• **Tasks and exercises**:
A. Rewrite the paragraph of the PTEN knockout study abstract that begins "Methods: Primary neurons" as a brief bulleted list that keeps its main facts.
B. Output the portion of the PTEN knockout study abstract that begins at the words "Methods: Primary neurons" and ends after the words "by pathways enrichment.", with no changes.

• **Excerpt to read**:
= Beginning of Section =

Gene Expression Profiling of PTEN Knockout Embryonic Cultured Neuron Shows Differential Expressed Genes Overlapping with Human Autism Candidate Genes Converging to Common Pathological Pathways
Objectives: We sought to determine the gene expression profile of PTEN knockout neurons in order to delineate possible molecular mechanisms underlying the neuropathological changes which lead to ASDs.
Methods: Primary neurons from E15.5 frontal cortices of wild-type and nestin-positive neural progenitor specific PTEN knockout mice were obtained and cultured for 5 days or 14 days. RNA samples were harvested from three control and three PTEN knockout neurons from littermate mice and analyzed by HiSeq transcriptome sequencing. In order to identify functional pathways affected by PTEN deletion, differential expressed genes (DEGs) were analyzed by gene ontology and pathways enrichment. To further investigate ASDs related pathway dysfunctions, DEGs with q-value <0.05 were compared with ASDs associated genes from the SFARI repository. Common genes from both lists were further analyzed by pathways enrichment.

= End of Section =

• **Given data**:
= Beginning of Section =

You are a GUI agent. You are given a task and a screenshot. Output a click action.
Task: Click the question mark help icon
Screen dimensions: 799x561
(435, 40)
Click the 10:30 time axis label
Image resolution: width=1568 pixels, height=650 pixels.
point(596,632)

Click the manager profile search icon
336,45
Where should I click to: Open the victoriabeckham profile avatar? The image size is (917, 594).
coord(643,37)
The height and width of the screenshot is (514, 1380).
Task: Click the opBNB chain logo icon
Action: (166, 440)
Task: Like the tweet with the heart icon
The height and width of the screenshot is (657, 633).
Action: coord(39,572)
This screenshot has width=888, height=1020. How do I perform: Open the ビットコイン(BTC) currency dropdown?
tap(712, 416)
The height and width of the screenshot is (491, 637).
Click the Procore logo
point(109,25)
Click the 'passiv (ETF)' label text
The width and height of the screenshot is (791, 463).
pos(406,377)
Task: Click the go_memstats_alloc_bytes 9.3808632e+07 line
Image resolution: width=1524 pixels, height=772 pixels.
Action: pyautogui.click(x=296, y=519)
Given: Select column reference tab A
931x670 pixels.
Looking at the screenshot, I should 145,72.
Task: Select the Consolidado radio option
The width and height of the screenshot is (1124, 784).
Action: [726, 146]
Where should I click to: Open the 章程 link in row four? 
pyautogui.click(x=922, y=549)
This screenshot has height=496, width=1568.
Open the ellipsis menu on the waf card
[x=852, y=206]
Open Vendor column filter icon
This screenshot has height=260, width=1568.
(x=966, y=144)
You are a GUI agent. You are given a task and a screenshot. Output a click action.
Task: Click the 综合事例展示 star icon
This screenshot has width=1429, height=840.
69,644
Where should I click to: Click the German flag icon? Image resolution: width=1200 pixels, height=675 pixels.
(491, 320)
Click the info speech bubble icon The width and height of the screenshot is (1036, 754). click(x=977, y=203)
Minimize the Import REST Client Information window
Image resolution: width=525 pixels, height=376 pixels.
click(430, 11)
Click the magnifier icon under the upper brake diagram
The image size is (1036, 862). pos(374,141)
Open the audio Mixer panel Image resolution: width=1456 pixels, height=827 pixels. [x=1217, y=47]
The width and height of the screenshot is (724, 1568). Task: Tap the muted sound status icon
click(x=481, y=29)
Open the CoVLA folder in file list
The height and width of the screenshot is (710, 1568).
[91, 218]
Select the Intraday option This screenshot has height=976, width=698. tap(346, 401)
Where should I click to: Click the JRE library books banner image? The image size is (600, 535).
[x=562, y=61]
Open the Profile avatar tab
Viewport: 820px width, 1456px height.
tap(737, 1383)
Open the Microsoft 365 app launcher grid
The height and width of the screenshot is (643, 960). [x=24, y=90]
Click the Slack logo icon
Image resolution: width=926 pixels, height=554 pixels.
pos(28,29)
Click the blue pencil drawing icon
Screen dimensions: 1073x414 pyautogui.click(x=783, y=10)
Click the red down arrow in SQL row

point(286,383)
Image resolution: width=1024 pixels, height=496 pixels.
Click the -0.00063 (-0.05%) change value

= End of Section =

• **Exercise responses**:
A.
- Primary neurons were taken from E15.5 frontal cortices of wild-type mice and of mice with a PTEN knockout specific to nestin-positive neural progenitors. They were cultured for 5 or 14 days.
- RNA from three control and three PTEN knockout neurons from littermate mice was analyzed by HiSeq transcriptome sequencing.
- Differential expressed genes (DEGs) were examined by gene ontology and pathway enrichment to find functional pathways affected by PTEN deletion.
- DEGs with q-value <0.05 were compared with ASD-associated genes from the SFARI repository.
- Genes common to both lists were further analyzed by pathway enrichment.

B.
Methods: Primary neurons from E15.5 frontal cortices of wild-type and nestin-positive neural progenitor specific PTEN knockout mice were obtained and cultured for 5 days or 14 days. RNA samples were harvested from three control and three PTEN knockout neurons from littermate mice and analyzed by HiSeq transcriptome sequencing. In order to identify functional pathways affected by PTEN deletion, differential expressed genes (DEGs) were analyzed by gene ontology and pathways enrichment. To further investigate ASDs related pathway dysfunctions, DEGs with q-value <0.05 were compared with ASDs associated genes from the SFARI repository. Common genes from both lists were further analyzed by pathways enrichment.